The use of Machine Learning for threat detection is essential to counter the massive growth in malware. AV-Test, an independent research institute for IT security, claims it detects an astonishing 350,000 new malware samples every day. The company has calculated that over 972 million malware specimens are currently swarming the internet.
The cybersecurity industry invests billions of dollars in attempting to recognize and defend against malware. Cybercriminals attempt to beat the game by tweaking their code and techniques, with the aim of creeping past cybersecurity defenses.
Not all malware is equal, however. Simpler malware is easily detectable based on its signature. Some malware has similar underlying code structures suggesting it originates from a ‘family’ of malware, and as such, it can typically be easily identified. More often, however, malware comes from sophisticated developers and is designed to evade simple signature detection. The increasing velocity, volume, and complexity of malware all pose significant challenges.
Modern anti-malware software employs behavioral heuristic algorithms to spot suspicious characteristics that indicate new viruses or modified versions of existing threats, as well as known malware samples. This is generally layered over signature-based detection to keep out the millions of known viruses.
Machine Learning in cybersecurity goes further by enabling anti-malware software to learn which files are malicious and which are benign based on patterns learned from analyzing large corpora of known good and known bad files. It makes decisions about whether or not analyzed code is potentially harmful based on features that are learned based on code structure, content, source, recency, entropy, behavior and more. As is typical in Machine Learning, not all features have equal weight, and the relevant features and weighting will change over time. Naturally, success is dependent on large and dynamic pools of data that is constantly updated.
Code that is determined to be benign might have some traits that the Machine Learning system considers to be a possible indication of malware. Using this knowledge, the algorithm can compare the code properties of other files within its database. As such, previously unseen code could be a new file such as a zero-day threat, which can be one of the most deadly types of malware threats.
Zero-day refers to a newly discovered software vulnerability. It’s called zero-day because the developer has just learned of the flaw, and it also means an official patch or update to fix the issue hasn’t yet been released. Developers have had zero days to fix the just exposed problem, and the vendor may fail to release a patch before hackers manage to exploit the security hole. Zero-day attacks can rapidly impact millions of systems around the world.
One of the most infamous examples of a zero-day attack is the Stuxnet virus, which was used to derail the Iranian nuclear program. It was never intended to spread beyond the Iranian nuclear facility at Natanz but spread, it did – and all over the world, due to its extremely sophisticated and aggressive nature.
Stuxnet was first identified in 2010 before the popular advent of Machine Learning in cybersecurity. Had Machine Learning been widely deployed at the time, it would likely have prevented the needless Stuxnet infections of other systems beyond its Iranian target. Despite Stuxnet’s immense coding intelligence, today’s machine learning would have been able to weigh benign code with unknown code traits and reach the conclusion that it was malware.

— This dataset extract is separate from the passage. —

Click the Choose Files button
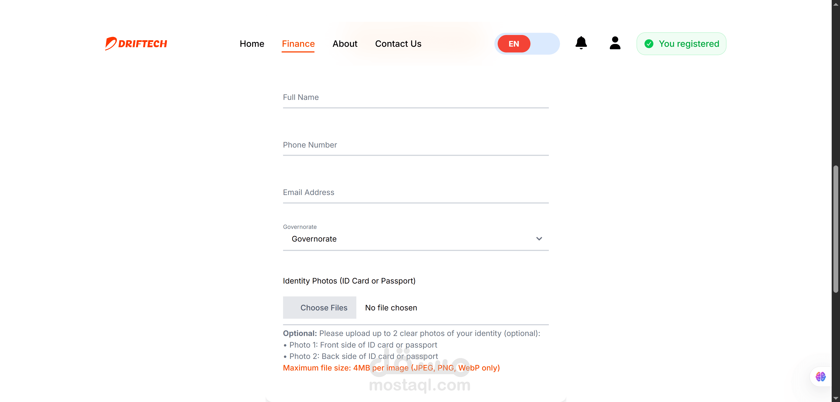This screenshot has width=840, height=402. click(x=319, y=308)
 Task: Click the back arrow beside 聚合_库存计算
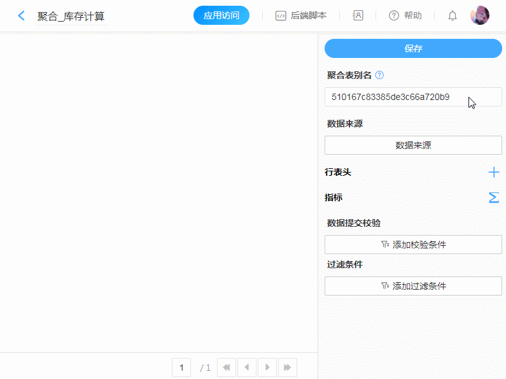[22, 16]
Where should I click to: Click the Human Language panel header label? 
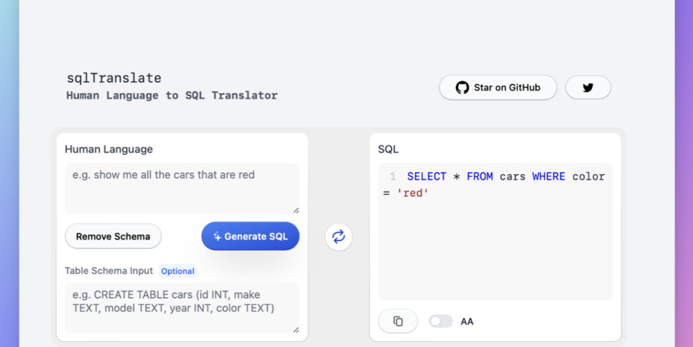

Machine Learning malware detection is on the front lines of the effort to defend against malware. It identifies and neutralizes zero-day attacks, and is supported by traditional signature-based detection and behavioral analysis. This layered approach to cybersecurity is increasingly important in a constantly evolving cyber threat landscape where new malware and attack methods surface every day and allows cybersecurity teams to be more proactive in preventing threats and responding to active attacks in real-time.